— Begin —

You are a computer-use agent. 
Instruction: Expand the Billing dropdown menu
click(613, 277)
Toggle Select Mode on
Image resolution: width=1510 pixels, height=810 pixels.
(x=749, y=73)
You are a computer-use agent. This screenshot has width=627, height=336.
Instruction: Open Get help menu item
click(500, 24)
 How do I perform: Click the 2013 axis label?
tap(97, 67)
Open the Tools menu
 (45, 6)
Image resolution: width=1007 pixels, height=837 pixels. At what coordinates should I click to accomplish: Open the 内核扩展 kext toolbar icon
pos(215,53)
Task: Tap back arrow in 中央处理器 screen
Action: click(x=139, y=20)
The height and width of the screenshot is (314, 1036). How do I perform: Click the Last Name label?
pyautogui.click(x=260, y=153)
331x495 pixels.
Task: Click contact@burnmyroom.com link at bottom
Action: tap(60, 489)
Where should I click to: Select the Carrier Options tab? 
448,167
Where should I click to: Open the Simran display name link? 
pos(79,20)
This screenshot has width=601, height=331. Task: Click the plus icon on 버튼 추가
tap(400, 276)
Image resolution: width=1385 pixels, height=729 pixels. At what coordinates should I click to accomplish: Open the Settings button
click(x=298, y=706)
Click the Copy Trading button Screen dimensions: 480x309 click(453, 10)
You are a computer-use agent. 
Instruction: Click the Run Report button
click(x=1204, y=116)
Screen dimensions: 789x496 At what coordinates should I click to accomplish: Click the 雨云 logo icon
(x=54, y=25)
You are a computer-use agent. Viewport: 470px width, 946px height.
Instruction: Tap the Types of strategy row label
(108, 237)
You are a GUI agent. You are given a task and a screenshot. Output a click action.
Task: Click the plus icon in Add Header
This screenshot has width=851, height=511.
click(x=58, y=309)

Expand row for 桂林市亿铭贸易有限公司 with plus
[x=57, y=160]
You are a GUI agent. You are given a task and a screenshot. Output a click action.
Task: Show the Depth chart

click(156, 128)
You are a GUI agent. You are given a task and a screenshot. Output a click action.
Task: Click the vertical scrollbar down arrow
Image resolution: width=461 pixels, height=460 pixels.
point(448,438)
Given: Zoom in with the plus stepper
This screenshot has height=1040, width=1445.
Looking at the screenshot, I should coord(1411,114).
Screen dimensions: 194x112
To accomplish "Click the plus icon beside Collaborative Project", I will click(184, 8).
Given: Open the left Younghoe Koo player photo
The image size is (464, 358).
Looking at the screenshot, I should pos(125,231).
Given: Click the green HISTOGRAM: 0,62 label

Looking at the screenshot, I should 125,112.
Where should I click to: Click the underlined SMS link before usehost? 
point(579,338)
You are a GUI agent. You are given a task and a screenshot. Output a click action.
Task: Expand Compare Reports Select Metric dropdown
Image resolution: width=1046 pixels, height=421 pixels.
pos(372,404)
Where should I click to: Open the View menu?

— End —

Exercise details:
Rewrite all the entries above, replacing "plus icon" with "add icon" wherever it occurs and keeping everything else unchanged.

Answer to the problem:
You are a computer-use agent. 
Instruction: Expand the Billing dropdown menu
click(613, 277)
Toggle Select Mode on
Image resolution: width=1510 pixels, height=810 pixels.
(x=749, y=73)
You are a computer-use agent. This screenshot has width=627, height=336.
Instruction: Open Get help menu item
click(500, 24)
 How do I perform: Click the 2013 axis label?
tap(97, 67)
Open the Tools menu
 (45, 6)
Image resolution: width=1007 pixels, height=837 pixels. At what coordinates should I click to accomplish: Open the 内核扩展 kext toolbar icon
pos(215,53)
Task: Tap back arrow in 中央处理器 screen
Action: click(x=139, y=20)
The height and width of the screenshot is (314, 1036). How do I perform: Click the Last Name label?
pyautogui.click(x=260, y=153)
331x495 pixels.
Task: Click contact@burnmyroom.com link at bottom
Action: tap(60, 489)
Where should I click to: Select the Carrier Options tab? 
448,167
Where should I click to: Open the Simran display name link? 
pos(79,20)
This screenshot has width=601, height=331. Task: Click the add icon on 버튼 추가
tap(400, 276)
Image resolution: width=1385 pixels, height=729 pixels. At what coordinates should I click to accomplish: Open the Settings button
click(x=298, y=706)
Click the Copy Trading button Screen dimensions: 480x309 click(453, 10)
You are a computer-use agent. 
Instruction: Click the Run Report button
click(x=1204, y=116)
Screen dimensions: 789x496 At what coordinates should I click to accomplish: Click the 雨云 logo icon
(x=54, y=25)
You are a computer-use agent. Viewport: 470px width, 946px height.
Instruction: Tap the Types of strategy row label
(108, 237)
You are a GUI agent. You are given a task and a screenshot. Output a click action.
Task: Click the add icon in Add Header
This screenshot has width=851, height=511.
click(x=58, y=309)

Expand row for 桂林市亿铭贸易有限公司 with plus
[x=57, y=160]
You are a GUI agent. You are given a task and a screenshot. Output a click action.
Task: Show the Depth chart

click(156, 128)
You are a GUI agent. You are given a task and a screenshot. Output a click action.
Task: Click the vertical scrollbar down arrow
Image resolution: width=461 pixels, height=460 pixels.
point(448,438)
Given: Zoom in with the plus stepper
This screenshot has height=1040, width=1445.
Looking at the screenshot, I should coord(1411,114).
Screen dimensions: 194x112
To accomplish "Click the add icon beside Collaborative Project", I will click(184, 8).
Given: Open the left Younghoe Koo player photo
The image size is (464, 358).
Looking at the screenshot, I should pos(125,231).
Given: Click the green HISTOGRAM: 0,62 label

Looking at the screenshot, I should 125,112.
Where should I click to: Click the underlined SMS link before usehost? 
point(579,338)
You are a GUI agent. You are given a task and a screenshot. Output a click action.
Task: Expand Compare Reports Select Metric dropdown
Image resolution: width=1046 pixels, height=421 pixels.
pos(372,404)
Where should I click to: Open the View menu?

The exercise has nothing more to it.